A construção racional do poeta desaguou em 1966 no livro “A Educação Pela Pedra”, considerado um dos livros mais importantes da literatura brasileira. O poema homônimo trata do exercício da criação poética, passando pelos sons e pela dicção. Linguagem seca, objetiva, como a realidade de nascença, da cultura e vivência nordestinas de um dos nossos maiores poetas: “No Sertão a pedra não sabe lecionar,/ e se lecionasse, não ensinaria nada;/ lá não se aprende a pedra: lá a pedra,/ uma pedra de nascença, entranha a alma.”

No mesmo livro, num dos seus poemas mais conhecidos, “Tecendo a Manhã”, Cabral nos entrega sua potência imagética: “Um galo sozinho não tece uma manhã:/ ele precisará sempre de outros galos./ De um que apanhe esse grito que ele/ e o lance a outro;/de um outro galo/ que apanhe o grito que um galo antes/ e o lance a outro; e de outros galos/ que com muitos outros galos se cruzem/ os fios de sol de seus gritos de galo/ para que a manhã, desde uma teia tênue,/ se vá tecendo, entre todos os galos.”

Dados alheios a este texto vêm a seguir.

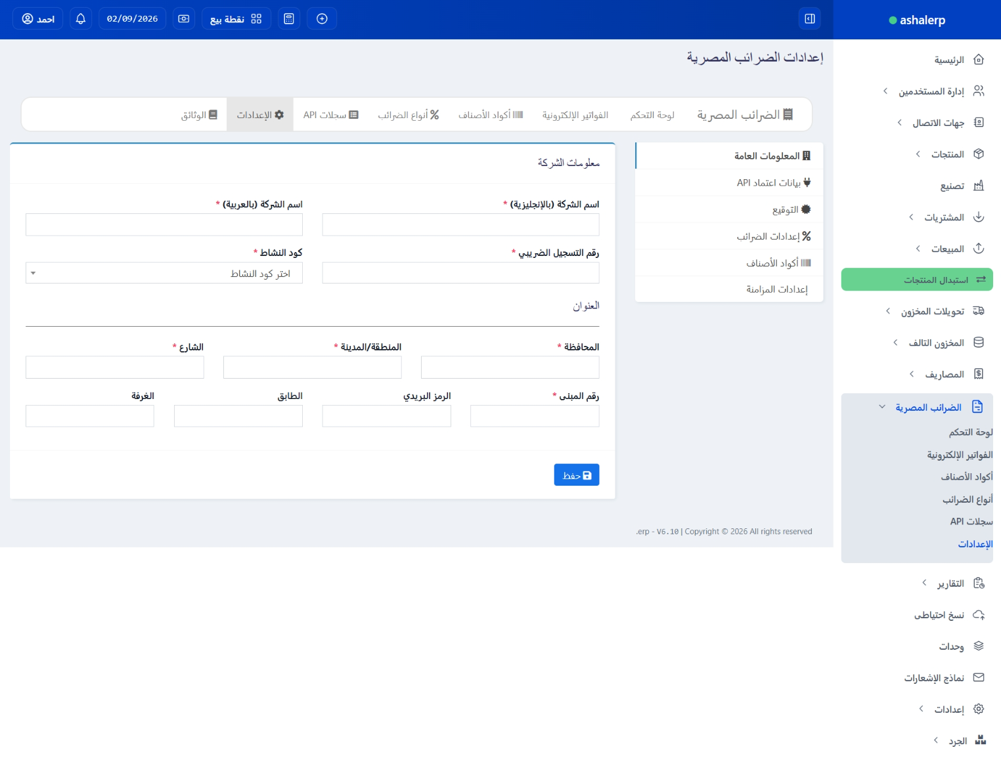Viewport: 1001px width, 760px height.
Task: Click the رقم التسجيل الضريبي input field
Action: [460, 273]
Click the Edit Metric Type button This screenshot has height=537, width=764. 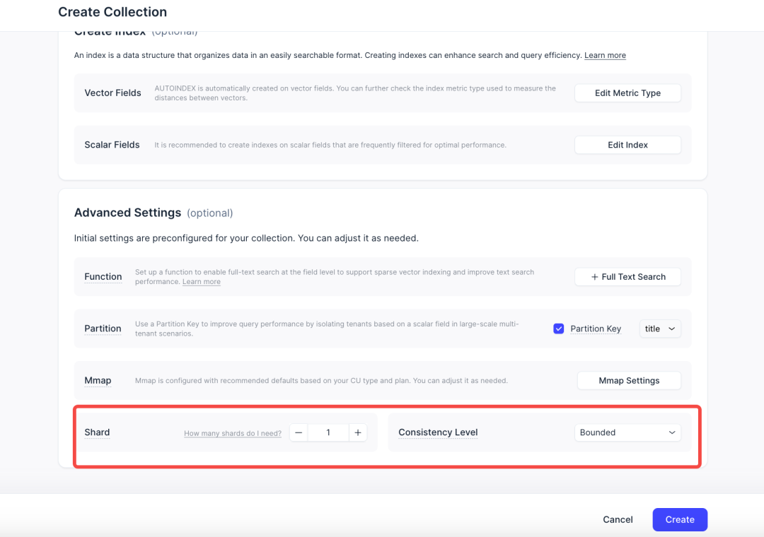pos(627,93)
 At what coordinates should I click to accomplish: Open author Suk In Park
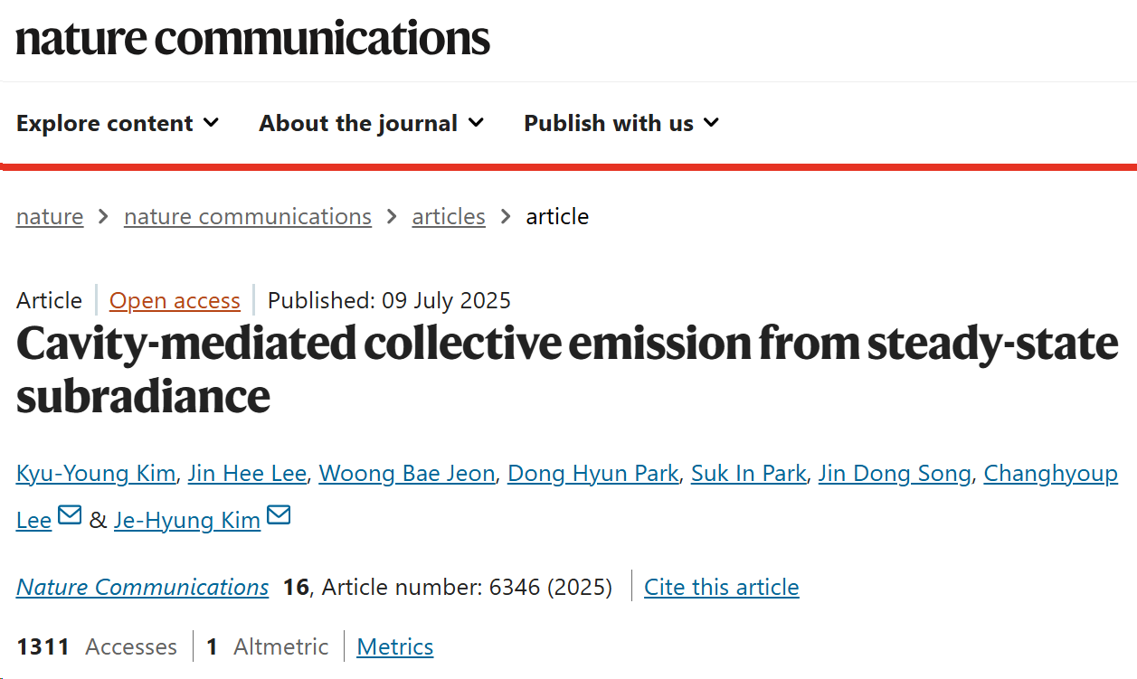748,474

No Recife há esculturas que integram o Circuito dos Poetas, pontos turísticos que marcam a capital. A estátua de João Cabral está lá, sentada num banco, vendo a cidade ensimesmado com o mesmo olhar que teve em vida. Dá vontade de sentar ao lado dele e perguntar: Como vai sua visão de longo alcance, de poeta que viu a dura realidade brasileira, fazendo dela um tecido que se estende por décadas, sem perder a forma de grande arquitetura?

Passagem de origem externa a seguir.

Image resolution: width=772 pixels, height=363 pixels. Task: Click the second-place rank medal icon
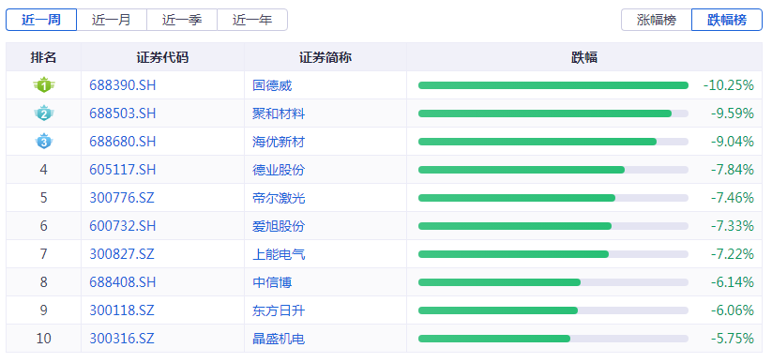tap(44, 113)
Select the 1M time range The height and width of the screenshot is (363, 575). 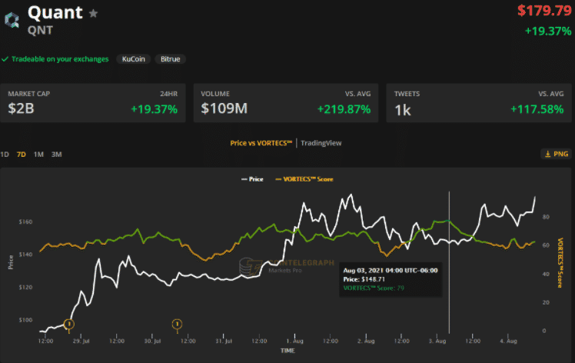(38, 155)
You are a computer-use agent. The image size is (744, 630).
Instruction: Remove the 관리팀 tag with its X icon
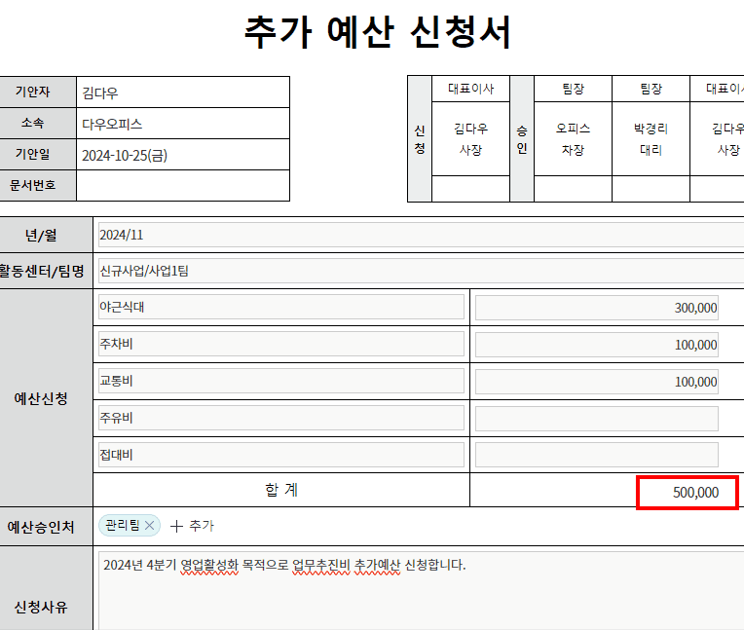[x=149, y=526]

O poeta talvez desse uma resposta evasiva, alegando a enxaqueca para a qual ele fez o poema “Monumento à Aspirina.” Talvez ainda atravessasse o continente para nos contar da obra que escreveu em Andaluzia, onde viveu durante sua carreira diplomática e teve seu primeiro contato com uma cultura estrangeira.

Mas o João poeta decerto não esqueceria suas raízes, aquelas que o fazem estar até hoje de olhos fixos no Recife, porto e cidade, onde na minha opinião, transitam os corpos e as almas que estão entre as mais fortes da cultura brasileira.

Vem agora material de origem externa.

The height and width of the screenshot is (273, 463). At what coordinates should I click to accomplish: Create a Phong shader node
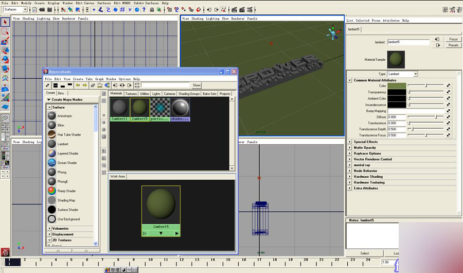pyautogui.click(x=52, y=172)
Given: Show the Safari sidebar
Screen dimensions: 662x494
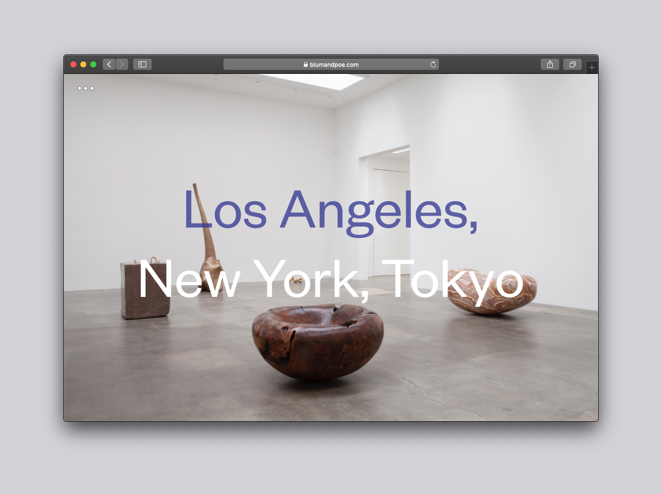Looking at the screenshot, I should pos(142,64).
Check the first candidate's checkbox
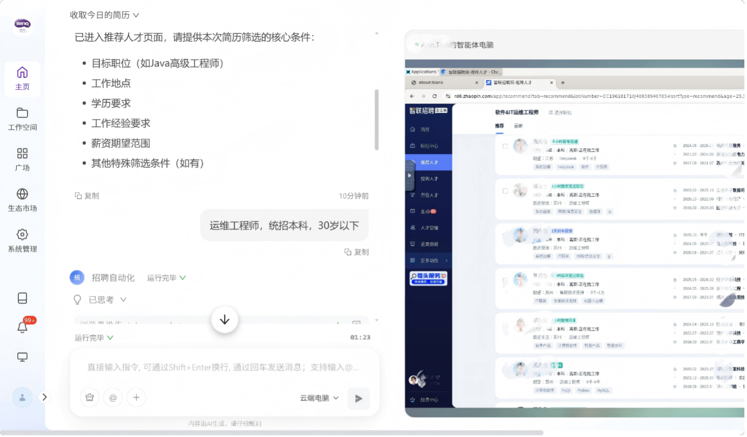The width and height of the screenshot is (747, 437). [x=505, y=146]

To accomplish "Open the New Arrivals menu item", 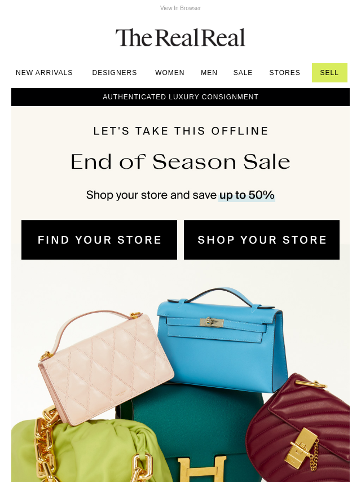I will tap(44, 73).
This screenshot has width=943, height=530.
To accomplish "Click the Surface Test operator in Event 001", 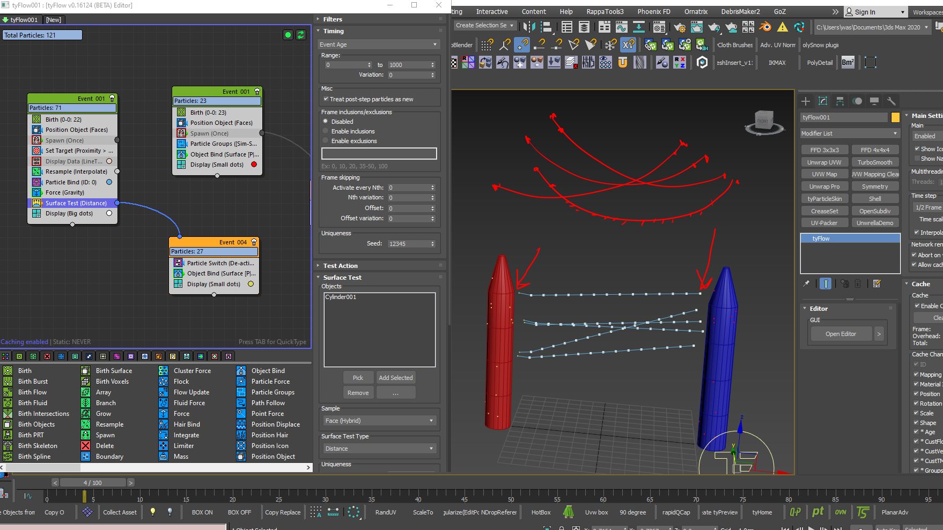I will click(76, 203).
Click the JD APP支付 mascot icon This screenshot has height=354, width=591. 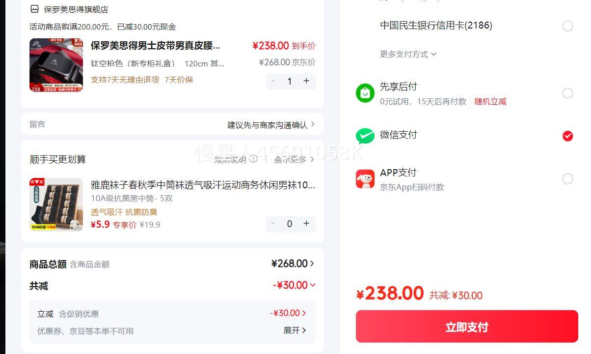tap(365, 179)
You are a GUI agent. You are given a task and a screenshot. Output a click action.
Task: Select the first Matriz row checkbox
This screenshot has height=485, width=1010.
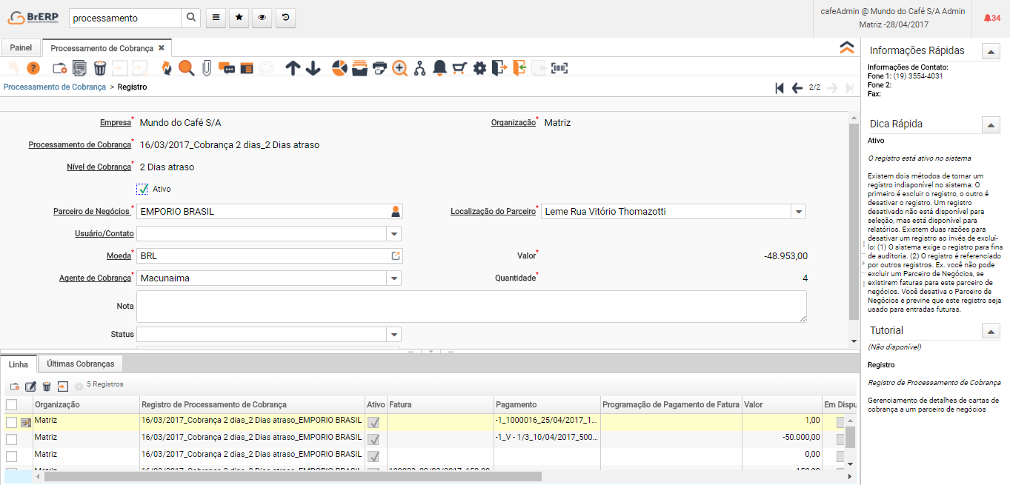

Recife me encanta pelos olhos de João Cabral de Melo Neto, que cantou a cidade e as águas do rio Capibaribe no poema “Cão Sem Plumas”: “Chuva azul,/ da fonte cor-de-rosa,/ da água do copo de água,/ da água de cântaro,dos peixes de água,/ da brisa na água.// Sabia dos caranguejos/ de lodo e ferrugem./ Sabia da lama como de uma mucosa./ Devia saber dos povos./ Sabia seguramente/ da mulher febril que habita as ostras.”